_SOURCE EXCERPT_
[Start]
That sounds simple enough on paper, but if it were that easy to carry out in reality, every new manager would do it. Hartley’s particular knack was knowing how to deploy his scant resources so that his team would become more than the sum of its parts.

His own playing career can only have helped him learn that lesson. Although technically gifted, he was never so extravagantly talented that he was able to walk into a place in one of the country’s leading teams. Instead, he had to work hard on making the most of himself, and he only really began to do that after then St Johnstone manager Billy Stark moved him from the wing to central midfield.

It was when Craig Levein signed him for Hearts, however, that Hartley really came into his own. A vital member of the team under Levein, Hartley subsequently struck up an extremely productive partnership with Rudi Skacel.
[End]
_DATA LISTING_
[Start]
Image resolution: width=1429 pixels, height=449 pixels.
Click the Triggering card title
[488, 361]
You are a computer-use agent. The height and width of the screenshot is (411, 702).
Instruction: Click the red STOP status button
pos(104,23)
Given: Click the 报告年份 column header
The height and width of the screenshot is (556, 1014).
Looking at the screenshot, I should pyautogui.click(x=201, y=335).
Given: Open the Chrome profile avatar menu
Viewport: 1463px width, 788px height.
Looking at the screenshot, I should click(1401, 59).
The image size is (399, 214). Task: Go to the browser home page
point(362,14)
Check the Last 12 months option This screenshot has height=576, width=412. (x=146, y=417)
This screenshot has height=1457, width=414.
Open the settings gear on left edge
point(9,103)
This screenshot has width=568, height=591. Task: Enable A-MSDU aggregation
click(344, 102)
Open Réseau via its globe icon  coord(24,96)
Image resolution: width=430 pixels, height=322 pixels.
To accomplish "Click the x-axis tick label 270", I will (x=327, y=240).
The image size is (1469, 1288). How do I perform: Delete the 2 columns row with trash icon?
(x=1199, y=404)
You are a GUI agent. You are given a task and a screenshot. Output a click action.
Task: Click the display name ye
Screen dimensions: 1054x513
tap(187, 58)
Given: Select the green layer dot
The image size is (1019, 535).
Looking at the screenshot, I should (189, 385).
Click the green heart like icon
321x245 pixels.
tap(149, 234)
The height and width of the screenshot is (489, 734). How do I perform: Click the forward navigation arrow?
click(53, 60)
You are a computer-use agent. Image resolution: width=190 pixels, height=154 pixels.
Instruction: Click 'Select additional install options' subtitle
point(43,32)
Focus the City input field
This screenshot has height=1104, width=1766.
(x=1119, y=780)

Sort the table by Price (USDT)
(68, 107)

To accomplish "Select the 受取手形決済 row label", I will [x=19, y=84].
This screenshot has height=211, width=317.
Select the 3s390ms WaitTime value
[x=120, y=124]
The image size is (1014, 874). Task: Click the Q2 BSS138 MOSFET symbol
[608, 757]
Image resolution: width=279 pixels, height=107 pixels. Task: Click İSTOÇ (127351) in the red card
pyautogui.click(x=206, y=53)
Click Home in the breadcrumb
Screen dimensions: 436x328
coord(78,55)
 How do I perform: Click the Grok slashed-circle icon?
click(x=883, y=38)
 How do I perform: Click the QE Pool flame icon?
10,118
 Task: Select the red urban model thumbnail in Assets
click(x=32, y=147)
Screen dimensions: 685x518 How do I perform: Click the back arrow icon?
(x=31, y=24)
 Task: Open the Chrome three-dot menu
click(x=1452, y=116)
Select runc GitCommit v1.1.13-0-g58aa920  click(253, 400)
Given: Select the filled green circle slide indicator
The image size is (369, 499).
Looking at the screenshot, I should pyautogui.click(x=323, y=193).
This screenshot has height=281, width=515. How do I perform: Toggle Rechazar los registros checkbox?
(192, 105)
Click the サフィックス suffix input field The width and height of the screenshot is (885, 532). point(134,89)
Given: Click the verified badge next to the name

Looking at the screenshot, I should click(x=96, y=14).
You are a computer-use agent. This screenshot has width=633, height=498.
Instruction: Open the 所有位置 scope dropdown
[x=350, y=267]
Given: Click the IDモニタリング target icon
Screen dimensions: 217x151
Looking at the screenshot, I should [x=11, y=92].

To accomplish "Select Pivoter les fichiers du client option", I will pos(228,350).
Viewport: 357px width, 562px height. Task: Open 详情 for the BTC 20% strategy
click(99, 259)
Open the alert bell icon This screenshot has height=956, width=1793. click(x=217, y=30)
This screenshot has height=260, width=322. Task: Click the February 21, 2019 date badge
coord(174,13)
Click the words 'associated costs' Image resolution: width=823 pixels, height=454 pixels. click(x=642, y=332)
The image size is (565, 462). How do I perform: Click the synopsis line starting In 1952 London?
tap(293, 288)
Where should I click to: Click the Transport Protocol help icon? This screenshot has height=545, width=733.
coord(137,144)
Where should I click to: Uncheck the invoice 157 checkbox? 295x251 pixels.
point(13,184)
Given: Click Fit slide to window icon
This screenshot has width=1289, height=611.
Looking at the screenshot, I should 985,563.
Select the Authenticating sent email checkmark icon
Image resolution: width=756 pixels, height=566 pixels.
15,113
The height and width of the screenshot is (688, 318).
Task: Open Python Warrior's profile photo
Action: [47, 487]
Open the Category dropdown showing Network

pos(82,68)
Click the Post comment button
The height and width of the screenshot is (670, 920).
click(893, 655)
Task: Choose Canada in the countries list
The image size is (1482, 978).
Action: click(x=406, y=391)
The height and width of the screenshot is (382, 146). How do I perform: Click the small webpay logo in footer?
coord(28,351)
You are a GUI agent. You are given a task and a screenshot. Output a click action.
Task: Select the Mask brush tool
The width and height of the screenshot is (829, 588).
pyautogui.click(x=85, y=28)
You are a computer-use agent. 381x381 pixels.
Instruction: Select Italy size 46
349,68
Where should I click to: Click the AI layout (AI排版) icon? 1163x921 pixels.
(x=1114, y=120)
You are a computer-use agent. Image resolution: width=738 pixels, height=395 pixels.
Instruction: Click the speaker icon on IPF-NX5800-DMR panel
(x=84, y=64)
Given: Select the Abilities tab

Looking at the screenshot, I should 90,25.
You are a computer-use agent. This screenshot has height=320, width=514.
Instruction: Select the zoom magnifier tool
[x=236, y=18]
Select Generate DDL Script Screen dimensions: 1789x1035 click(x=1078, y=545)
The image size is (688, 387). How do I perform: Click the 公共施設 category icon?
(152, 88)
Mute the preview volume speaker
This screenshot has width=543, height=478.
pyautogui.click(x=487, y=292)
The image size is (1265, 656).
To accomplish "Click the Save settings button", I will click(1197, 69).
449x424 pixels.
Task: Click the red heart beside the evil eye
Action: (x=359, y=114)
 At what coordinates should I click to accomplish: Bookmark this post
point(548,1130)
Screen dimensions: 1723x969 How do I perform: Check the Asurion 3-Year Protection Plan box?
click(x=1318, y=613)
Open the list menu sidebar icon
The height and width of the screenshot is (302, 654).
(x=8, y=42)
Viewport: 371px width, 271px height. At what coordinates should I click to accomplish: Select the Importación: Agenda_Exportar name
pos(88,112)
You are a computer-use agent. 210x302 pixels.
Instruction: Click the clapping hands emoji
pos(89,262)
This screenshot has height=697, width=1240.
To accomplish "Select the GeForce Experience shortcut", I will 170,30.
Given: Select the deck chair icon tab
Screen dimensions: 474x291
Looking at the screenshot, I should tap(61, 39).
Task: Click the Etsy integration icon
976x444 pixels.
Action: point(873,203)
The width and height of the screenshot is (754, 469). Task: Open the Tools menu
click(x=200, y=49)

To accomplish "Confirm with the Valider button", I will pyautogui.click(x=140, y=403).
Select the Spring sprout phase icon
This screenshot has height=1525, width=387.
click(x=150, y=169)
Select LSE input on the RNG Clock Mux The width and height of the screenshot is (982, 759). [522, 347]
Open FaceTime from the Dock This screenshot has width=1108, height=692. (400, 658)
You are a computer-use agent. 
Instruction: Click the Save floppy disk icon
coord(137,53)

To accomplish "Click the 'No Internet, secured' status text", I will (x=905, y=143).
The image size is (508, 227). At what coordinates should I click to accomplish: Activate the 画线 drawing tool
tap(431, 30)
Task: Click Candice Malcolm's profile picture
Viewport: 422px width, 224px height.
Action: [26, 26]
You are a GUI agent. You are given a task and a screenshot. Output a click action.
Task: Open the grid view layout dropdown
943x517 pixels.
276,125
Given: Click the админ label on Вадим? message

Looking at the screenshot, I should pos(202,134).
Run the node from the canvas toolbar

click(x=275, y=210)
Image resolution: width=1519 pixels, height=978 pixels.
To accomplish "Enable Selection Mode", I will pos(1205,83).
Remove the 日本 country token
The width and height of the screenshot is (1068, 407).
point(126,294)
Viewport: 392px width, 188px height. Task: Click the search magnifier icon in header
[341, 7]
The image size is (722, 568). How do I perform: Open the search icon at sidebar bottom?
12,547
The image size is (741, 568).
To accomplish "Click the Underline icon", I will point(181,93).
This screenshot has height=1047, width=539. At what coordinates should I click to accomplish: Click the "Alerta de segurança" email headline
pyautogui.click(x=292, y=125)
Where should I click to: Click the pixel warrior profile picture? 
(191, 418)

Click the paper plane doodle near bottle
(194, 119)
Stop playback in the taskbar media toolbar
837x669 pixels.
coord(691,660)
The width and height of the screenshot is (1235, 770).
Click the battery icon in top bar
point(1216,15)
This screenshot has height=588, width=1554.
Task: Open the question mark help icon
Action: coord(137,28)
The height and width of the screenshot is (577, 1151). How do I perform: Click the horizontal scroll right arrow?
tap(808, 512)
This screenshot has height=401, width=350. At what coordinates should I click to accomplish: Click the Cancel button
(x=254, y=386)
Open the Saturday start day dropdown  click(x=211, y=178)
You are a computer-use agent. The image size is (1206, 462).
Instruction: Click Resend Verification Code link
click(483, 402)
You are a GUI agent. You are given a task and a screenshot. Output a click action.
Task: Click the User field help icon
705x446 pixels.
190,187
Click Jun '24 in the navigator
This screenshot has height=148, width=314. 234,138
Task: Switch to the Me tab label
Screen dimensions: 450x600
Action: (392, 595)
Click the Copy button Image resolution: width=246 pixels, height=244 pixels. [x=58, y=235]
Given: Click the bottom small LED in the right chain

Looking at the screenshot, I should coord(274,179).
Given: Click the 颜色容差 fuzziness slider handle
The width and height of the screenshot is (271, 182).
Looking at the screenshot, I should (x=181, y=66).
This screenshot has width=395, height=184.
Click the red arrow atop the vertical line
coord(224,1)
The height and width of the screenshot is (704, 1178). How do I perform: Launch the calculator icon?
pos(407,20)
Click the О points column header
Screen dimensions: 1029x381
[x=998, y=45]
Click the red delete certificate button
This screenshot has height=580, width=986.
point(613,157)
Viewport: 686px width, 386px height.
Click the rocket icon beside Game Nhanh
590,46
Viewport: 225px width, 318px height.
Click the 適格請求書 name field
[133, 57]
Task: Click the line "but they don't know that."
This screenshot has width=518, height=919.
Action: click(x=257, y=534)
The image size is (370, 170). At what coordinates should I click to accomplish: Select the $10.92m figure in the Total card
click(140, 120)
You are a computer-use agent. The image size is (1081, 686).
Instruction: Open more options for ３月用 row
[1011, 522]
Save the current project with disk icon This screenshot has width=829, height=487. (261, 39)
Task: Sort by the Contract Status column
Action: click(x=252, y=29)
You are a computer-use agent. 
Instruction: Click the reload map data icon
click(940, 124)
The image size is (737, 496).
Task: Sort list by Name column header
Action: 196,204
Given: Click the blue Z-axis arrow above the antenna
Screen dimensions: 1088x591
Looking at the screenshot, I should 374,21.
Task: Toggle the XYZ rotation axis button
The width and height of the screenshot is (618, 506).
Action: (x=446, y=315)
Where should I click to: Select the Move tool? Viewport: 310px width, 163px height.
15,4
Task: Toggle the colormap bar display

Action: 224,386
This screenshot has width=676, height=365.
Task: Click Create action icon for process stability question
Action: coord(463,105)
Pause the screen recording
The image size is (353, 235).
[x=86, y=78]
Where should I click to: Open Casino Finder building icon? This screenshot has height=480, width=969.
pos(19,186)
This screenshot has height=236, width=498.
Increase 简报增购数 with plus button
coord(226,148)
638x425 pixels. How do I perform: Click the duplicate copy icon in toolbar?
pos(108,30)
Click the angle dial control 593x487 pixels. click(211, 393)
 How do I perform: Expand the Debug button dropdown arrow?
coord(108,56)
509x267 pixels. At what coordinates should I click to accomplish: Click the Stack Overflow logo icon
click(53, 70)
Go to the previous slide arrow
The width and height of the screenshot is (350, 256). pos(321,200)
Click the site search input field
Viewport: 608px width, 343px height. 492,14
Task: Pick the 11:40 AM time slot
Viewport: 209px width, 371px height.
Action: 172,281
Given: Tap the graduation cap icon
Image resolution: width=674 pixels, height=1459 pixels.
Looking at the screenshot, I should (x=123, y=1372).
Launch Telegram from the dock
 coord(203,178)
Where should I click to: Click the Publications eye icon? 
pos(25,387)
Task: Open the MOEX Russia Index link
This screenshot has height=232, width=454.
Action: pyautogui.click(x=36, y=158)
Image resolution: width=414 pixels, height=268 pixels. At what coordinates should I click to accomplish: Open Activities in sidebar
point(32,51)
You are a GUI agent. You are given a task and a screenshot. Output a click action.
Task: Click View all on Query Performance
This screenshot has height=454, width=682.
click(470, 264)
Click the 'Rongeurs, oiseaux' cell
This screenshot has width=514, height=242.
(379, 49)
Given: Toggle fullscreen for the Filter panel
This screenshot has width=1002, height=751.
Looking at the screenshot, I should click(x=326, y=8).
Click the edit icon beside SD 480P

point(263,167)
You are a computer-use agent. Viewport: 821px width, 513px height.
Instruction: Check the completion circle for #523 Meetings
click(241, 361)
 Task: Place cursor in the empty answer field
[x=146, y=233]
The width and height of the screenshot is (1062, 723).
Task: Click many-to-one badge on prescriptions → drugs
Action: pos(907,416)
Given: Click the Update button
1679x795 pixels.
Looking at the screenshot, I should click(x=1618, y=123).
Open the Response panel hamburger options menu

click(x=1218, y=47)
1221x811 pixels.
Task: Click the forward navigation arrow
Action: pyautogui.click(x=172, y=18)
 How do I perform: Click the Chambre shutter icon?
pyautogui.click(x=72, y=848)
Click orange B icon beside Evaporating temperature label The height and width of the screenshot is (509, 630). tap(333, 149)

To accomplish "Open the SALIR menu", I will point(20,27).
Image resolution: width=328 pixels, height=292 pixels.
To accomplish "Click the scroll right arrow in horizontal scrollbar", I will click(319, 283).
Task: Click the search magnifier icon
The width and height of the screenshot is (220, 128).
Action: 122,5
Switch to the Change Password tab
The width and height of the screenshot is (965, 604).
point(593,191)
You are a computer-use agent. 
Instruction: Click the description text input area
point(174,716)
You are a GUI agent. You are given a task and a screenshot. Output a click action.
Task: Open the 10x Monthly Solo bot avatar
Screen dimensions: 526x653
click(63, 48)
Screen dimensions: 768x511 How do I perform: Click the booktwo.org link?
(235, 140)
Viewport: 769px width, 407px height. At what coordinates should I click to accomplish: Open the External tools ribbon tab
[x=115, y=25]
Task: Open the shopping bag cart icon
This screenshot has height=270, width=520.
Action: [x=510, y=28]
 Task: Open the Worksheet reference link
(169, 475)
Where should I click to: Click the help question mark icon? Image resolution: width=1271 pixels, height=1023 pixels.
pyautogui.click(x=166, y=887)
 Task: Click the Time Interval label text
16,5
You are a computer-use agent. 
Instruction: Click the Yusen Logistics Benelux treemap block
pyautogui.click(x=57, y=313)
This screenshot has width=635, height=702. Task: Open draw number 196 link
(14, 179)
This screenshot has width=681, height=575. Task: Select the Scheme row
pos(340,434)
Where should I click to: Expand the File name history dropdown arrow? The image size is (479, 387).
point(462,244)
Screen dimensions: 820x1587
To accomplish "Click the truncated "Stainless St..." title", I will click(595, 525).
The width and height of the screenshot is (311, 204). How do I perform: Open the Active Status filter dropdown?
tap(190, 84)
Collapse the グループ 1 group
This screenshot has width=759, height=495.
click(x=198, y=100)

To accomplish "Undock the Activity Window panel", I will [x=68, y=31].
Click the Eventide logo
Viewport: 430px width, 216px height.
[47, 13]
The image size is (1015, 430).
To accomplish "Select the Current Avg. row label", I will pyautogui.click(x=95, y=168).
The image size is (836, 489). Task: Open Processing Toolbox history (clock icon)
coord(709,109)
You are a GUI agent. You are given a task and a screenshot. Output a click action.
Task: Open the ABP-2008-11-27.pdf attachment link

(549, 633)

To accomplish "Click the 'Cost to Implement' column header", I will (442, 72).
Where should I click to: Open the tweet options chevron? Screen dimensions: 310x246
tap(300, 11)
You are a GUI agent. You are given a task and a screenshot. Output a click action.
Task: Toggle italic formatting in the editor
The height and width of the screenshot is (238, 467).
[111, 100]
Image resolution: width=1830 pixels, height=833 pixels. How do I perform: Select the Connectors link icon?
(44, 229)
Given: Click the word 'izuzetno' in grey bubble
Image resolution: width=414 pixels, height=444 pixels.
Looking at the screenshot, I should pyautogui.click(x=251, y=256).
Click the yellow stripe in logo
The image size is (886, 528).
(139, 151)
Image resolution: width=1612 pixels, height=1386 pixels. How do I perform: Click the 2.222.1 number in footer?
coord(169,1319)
[End]
_EXERCISE_
Reproduce the passage about Hartley's playing career word for word, starting with "That sounds simple" and going on through "with Rudi Skacel.".

_EXERCISE SOLUTION_
That sounds simple enough on paper, but if it were that easy to carry out in reality, every new manager would do it. Hartley’s particular knack was knowing how to deploy his scant resources so that his team would become more than the sum of its parts.

His own playing career can only have helped him learn that lesson. Although technically gifted, he was never so extravagantly talented that he was able to walk into a place in one of the country’s leading teams. Instead, he had to work hard on making the most of himself, and he only really began to do that after then St Johnstone manager Billy Stark moved him from the wing to central midfield.

It was when Craig Levein signed him for Hearts, however, that Hartley really came into his own. A vital member of the team under Levein, Hartley subsequently struck up an extremely productive partnership with Rudi Skacel.